▶ **Recorded data**

BEGIN

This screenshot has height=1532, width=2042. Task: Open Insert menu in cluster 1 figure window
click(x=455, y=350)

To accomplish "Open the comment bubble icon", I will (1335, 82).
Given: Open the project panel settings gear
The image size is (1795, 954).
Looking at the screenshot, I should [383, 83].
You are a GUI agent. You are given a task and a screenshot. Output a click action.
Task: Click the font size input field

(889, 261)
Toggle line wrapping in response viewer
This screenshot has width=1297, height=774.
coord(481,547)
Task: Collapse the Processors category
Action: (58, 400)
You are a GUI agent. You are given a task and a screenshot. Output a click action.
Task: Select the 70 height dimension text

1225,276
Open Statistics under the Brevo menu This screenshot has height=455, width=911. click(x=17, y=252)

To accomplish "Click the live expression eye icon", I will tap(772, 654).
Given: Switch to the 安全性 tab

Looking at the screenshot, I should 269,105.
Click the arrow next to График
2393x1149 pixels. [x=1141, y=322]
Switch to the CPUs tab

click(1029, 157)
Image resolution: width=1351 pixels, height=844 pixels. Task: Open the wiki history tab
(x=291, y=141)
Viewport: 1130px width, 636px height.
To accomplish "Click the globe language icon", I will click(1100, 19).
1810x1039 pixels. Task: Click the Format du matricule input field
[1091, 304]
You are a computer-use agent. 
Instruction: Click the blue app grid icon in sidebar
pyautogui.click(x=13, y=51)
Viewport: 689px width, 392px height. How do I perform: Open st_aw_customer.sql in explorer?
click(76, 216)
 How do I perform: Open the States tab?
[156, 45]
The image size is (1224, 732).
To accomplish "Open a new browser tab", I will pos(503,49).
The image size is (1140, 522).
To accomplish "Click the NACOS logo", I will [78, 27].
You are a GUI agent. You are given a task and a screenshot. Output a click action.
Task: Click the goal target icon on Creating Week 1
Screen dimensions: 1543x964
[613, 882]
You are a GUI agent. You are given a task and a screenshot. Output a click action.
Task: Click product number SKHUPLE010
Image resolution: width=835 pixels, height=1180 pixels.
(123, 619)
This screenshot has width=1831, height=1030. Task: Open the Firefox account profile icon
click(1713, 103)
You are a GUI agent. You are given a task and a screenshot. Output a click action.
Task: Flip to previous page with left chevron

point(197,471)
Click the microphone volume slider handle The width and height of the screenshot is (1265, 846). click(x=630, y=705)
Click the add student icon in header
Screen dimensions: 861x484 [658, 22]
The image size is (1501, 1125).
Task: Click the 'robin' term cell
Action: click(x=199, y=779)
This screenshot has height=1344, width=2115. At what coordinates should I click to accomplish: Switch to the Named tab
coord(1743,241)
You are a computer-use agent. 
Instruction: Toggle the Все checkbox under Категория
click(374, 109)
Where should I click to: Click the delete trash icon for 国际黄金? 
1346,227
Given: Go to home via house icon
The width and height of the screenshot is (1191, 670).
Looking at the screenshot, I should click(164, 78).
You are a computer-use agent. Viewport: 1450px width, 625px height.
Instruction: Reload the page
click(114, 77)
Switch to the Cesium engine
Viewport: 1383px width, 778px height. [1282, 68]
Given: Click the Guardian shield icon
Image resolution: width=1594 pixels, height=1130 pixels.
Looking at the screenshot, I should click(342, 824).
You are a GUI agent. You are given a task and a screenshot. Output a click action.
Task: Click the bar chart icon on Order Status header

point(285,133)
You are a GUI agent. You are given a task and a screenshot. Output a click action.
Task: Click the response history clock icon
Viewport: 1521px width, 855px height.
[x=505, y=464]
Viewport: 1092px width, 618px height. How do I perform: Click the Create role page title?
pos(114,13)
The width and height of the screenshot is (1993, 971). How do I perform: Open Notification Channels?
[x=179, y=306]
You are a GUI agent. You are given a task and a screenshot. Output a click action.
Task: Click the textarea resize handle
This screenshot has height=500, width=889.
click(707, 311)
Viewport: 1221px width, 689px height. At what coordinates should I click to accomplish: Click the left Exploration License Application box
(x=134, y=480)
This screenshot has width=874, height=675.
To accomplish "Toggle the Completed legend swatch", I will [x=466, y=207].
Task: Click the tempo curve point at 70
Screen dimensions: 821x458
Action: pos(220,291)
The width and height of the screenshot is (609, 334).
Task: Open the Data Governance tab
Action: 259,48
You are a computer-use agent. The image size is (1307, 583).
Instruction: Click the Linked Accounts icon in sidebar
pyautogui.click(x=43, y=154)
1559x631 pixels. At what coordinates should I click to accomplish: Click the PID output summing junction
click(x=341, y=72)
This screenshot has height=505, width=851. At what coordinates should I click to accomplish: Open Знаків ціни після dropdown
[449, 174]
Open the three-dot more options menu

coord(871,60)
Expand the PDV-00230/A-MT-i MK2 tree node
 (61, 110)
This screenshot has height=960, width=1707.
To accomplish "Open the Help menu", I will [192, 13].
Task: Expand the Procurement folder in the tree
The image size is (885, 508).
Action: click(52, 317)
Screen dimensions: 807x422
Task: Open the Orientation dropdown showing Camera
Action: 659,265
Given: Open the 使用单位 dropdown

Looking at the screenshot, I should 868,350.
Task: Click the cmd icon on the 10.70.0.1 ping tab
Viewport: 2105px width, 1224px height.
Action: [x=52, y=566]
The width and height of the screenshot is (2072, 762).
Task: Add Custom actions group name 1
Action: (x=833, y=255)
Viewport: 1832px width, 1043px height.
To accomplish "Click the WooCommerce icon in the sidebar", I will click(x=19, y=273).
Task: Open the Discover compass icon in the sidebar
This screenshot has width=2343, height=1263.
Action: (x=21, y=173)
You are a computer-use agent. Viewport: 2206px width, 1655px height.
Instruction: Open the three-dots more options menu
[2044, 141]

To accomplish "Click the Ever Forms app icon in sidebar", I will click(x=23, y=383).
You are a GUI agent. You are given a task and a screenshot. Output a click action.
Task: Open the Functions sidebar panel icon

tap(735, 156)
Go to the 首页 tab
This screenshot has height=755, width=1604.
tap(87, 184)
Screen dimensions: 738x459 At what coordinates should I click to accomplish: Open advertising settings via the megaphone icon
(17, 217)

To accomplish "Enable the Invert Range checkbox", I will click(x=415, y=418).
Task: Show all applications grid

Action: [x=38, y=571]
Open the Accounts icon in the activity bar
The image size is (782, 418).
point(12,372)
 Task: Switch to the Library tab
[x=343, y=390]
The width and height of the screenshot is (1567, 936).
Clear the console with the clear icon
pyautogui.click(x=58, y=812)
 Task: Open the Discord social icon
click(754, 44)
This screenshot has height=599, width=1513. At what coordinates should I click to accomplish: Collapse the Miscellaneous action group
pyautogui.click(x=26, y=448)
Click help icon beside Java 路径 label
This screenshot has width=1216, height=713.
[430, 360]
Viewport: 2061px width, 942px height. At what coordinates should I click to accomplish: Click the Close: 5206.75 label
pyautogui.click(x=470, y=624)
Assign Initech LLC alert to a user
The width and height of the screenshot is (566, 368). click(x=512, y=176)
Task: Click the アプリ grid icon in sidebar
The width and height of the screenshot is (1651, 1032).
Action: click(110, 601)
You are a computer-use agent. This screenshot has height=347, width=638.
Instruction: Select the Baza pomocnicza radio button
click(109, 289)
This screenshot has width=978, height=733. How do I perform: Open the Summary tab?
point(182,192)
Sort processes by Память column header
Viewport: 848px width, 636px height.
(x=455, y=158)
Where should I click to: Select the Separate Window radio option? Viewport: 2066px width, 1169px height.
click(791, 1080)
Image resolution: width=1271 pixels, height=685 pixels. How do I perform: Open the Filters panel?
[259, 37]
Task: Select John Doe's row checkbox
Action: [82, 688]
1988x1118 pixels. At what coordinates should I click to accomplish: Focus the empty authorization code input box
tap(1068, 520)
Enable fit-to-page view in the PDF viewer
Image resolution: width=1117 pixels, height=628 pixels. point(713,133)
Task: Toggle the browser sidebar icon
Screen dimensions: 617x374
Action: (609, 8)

END

▶ **What you should do**
Copy every line of the entries above in which "response" occurs.

▶ **Answer section**
Toggle line wrapping in response viewer
Task: Click the response history clock icon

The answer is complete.